More than a century of competitive world soccer has shaped the perceived differences between Latin American and European soccer styles. Some of these generally accepted differences have almost become stereotypes, surviving despite the continually changing nature of the modern game. However, basic soccer philosophies differ between cultural regions, and both Europe and Latin America possess their own fundamental styles.

Style of Play

Latin American teams traditionally play an open style of soccer. The style of play is free-flowing, and the focus is on attack. In comparison, the general view of European play is one of greater discipline and less freedom of expression. European tactics tend to focus on denying the opposition space in which to move, resulting in a tighter and more cautious approach. These are general overviews, and ones that the modern game is perhaps eroding. The 21st century has seen Latin American teams such as Brazil and Argentina tighten up their defensive play, often at the expense of truly open soccer. In contrast, the German national team, once known for its rigid efficiency, displayed an open and attacking style of soccer during the 2010 World Cup.


Latin American soccer players are renowned for their technical abilities. They are confident with the ball at their feet and happy to take on opposing defenders one on one. Latin American soccer players move the ball spontaneously and with many individual-based plays. European soccer does not emphasize individuality to such an extent. Coaches focus upon team play and encourage direct passing between players rather than technical trickery. Obvious exceptions to this general rule include Spain, for example, which won the 2010 World Cup with a showy display of technical football.


Lying somewhere beyond technical ability is natural flair, something that Latin American players possess in abundance. The Brazilians are the kings of style, and their passion for doing the unexpected seems to have spread throughout the entire Latin American region. Pele, Diego Maradona, Ronaldo, Ronaldinho and Lionel Messi are just a few names on a long list of Latin American showmen. Europe has also produced its fair share of flair players such as Zinedine Zidane and Cristiano Ronaldo, but most fans and pundits still look upon Latin America as the home of flamboyant soccer.

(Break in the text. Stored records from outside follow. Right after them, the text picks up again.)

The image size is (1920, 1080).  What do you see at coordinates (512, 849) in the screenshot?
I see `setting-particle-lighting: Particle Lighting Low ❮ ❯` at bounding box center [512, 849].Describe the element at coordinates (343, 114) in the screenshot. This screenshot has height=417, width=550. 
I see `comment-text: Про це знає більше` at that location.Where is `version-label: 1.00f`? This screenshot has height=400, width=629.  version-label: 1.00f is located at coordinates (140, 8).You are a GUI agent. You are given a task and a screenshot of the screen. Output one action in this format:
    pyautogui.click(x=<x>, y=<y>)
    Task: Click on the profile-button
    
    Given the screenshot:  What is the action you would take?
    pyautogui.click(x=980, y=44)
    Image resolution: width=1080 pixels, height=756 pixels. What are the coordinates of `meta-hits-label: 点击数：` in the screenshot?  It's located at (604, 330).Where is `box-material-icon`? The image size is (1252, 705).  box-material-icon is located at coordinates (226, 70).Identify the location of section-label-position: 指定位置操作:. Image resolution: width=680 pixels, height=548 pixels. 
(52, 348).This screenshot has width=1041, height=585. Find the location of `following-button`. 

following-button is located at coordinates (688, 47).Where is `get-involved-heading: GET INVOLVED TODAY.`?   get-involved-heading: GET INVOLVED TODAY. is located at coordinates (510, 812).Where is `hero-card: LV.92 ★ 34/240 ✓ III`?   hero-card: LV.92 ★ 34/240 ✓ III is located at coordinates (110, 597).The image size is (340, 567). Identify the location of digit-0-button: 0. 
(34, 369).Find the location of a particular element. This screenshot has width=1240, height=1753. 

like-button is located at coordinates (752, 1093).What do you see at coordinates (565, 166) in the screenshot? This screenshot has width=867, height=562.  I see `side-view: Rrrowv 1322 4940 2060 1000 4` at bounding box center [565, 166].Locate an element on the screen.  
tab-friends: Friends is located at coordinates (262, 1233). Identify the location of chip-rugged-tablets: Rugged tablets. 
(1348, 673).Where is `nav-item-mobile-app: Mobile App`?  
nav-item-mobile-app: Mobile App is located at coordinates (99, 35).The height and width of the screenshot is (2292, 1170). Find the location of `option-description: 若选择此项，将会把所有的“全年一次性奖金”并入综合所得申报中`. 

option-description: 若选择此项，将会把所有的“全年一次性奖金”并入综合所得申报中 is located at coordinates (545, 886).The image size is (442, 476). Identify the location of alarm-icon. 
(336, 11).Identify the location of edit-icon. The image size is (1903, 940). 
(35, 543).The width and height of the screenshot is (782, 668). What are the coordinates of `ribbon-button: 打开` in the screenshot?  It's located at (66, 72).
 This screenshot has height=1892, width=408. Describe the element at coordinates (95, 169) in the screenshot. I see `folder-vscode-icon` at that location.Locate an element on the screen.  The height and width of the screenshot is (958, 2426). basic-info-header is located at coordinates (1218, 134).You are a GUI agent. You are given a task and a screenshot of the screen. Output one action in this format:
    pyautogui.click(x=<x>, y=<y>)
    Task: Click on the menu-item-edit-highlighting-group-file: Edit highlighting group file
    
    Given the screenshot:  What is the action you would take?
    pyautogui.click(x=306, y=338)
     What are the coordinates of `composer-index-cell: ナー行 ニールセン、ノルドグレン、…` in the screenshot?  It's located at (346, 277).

Some of the greatest goalkeepers of all time have come from Latin America. Ubaldo Fillol and Amadeo Carrizo from Argentina, Gilmar from Brazil and Jose Luis Chilavert from Paraguay are all notable examples. However, Latin American goalkeepers have a reputation for eccentricity and unreliability, thanks largely to some woeful performances by Latin American goalies in World Cup competitions. As for eccentricity, no goalkeeper can rival former Colombian international goalie Rene “El Loco” Higuita. Higuita was known for dribbling the ball up the pitch, scoring goals from free kicks and, most famously, the Scorpion Kick save. Despite being a hugely popular and entertaining player, his antics didn’t help restore the global reputation of Latin American goalkeepers.